Since Mamasapano, a place that 99.99 percent of Filipinos would not have been able to locate on a map if their lives depended on it, everyone and his uncle is now an expert in Mindanao. People who otherwise would be happily preoccupied with the latest twists and turns in the love life of Agnes and that guy with the blond hair now suddenly feel the urge to flood the comments section with such gems as “Philippines for the Filipinos. Do not give Mindanao to the Muslims,” and “BBL is create biggest problem.”

On its own these demonstrations of “wit and wisdom” aren’t really a problem, in fact for those who believe in the infallibility of the democratic process these should even be a cause for celebration. A triumph for the amateur pundits and their digital soap box, dispensing insult and approbation with equal disregard to the facts.

No, the real bad guys here are those who deliberately play on the fears of others – fears based on ignorance and misunderstanding – in order to pursue a political agenda that has nothing to do with a genuine desire to have peace. People like Sen. Alan Cayetano, whose ambition-fueled tirades against the BBL would otherwise be acceptable if only it wasn’t so transparently self-serving.

And while this deliberate politicization of the BBL by Cayetano and his team is a mere exercise in campaign propaganda, there are real costs on the ground – on the people who have to dodge the bombs and bullets to eke out a marginal living from an already miserable life.

Just to be clear, on question of whether or not the BBL is the silver bullet that will end all the conflicts, I don’t believe it is. And anyone who argues that it will is just as deluded as Cayetano. The BBL is just one more in the millions of steps we have taken, and the millions more  that we may have to take to keep this journey towards peace going.
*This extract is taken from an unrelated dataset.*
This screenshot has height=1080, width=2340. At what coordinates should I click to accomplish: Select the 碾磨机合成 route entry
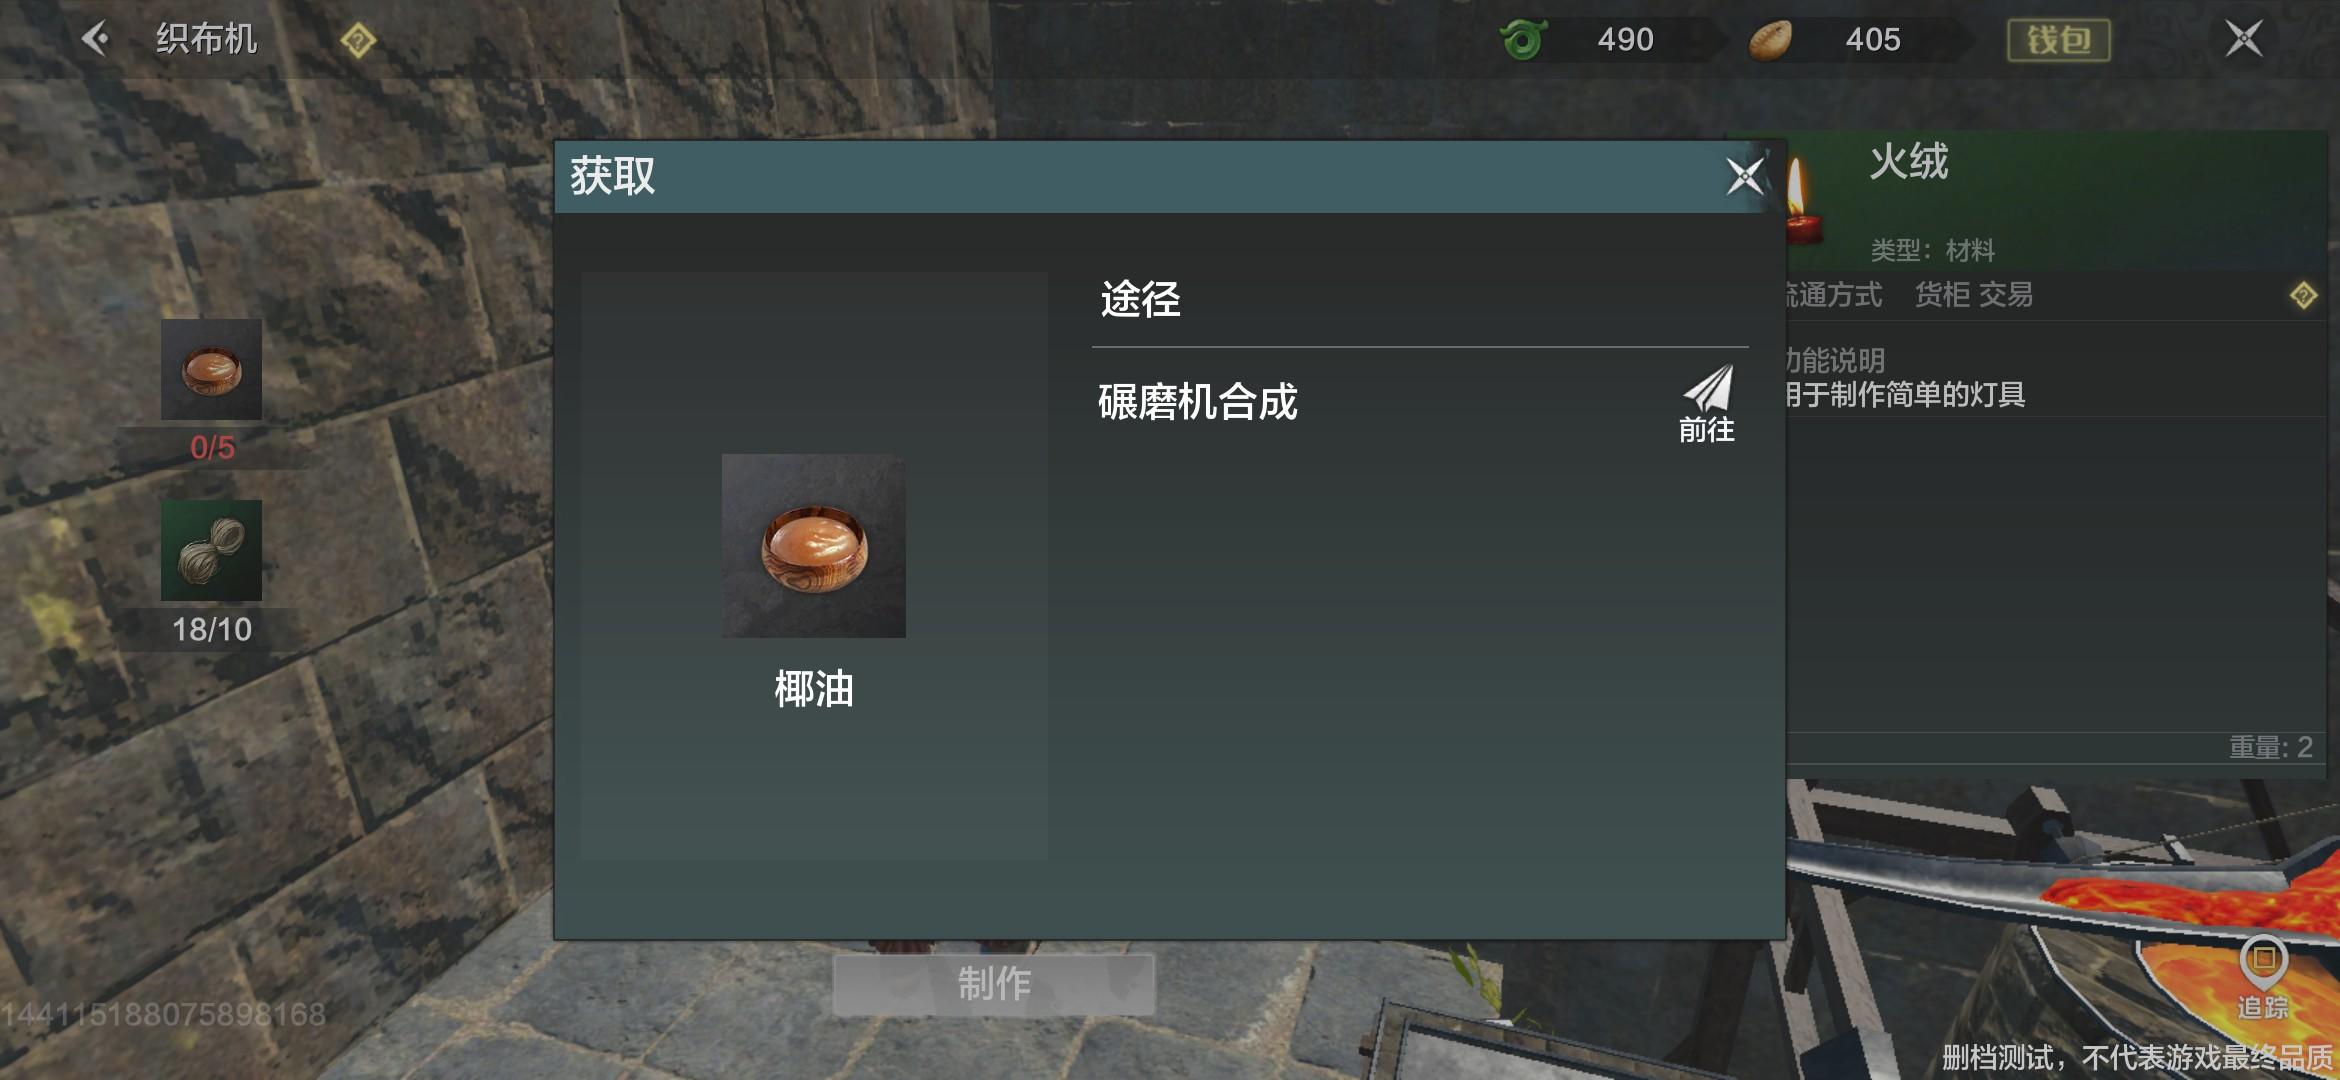pos(1420,403)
We have to have faith in the process, even if we don’t in the personalities involved.


In the end the BBL or any other measure we take in the name of peace is only worth as much as the effort we put into making it work. We each hold a piece of the puzzle that completes the picture. And it is only when we are able to come together and share our hopes and dreams that the jumbled images of peace, of war, of Mindanao, becomes clear and understandable.